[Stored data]
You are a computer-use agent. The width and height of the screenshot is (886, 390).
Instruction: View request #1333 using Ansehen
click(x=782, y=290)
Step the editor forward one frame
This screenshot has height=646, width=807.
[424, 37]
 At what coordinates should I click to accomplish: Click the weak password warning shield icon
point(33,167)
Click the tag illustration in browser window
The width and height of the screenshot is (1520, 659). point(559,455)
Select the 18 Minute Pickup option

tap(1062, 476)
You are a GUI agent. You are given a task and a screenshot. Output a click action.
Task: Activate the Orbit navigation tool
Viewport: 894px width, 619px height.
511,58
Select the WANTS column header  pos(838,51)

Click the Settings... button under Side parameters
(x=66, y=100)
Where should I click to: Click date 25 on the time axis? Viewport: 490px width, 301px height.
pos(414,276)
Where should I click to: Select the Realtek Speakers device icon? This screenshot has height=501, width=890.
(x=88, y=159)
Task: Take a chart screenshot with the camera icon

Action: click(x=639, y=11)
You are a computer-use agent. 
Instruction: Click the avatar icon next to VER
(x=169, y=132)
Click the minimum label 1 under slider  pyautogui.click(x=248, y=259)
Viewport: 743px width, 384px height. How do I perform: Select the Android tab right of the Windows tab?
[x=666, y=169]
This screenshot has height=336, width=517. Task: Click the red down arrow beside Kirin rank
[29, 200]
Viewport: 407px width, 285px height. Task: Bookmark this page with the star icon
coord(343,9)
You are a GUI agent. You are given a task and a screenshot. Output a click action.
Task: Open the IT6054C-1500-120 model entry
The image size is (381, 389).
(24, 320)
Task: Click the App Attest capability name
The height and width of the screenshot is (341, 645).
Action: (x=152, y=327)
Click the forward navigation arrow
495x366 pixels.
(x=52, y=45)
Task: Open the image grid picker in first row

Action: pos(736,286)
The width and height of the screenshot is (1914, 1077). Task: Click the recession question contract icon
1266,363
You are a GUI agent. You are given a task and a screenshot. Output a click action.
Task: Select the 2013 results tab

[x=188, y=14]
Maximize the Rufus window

## WORK INSTRUCTIONS
Repeat, without changes, every line from the one that contains "The width and height of the screenshot is (1914, 1077)." through the final line of the data.

## ANSWER FOR THIS EXERCISE
The width and height of the screenshot is (1914, 1077). Task: Click the recession question contract icon
1266,363
You are a GUI agent. You are given a task and a screenshot. Output a click action.
Task: Select the 2013 results tab

[x=188, y=14]
Maximize the Rufus window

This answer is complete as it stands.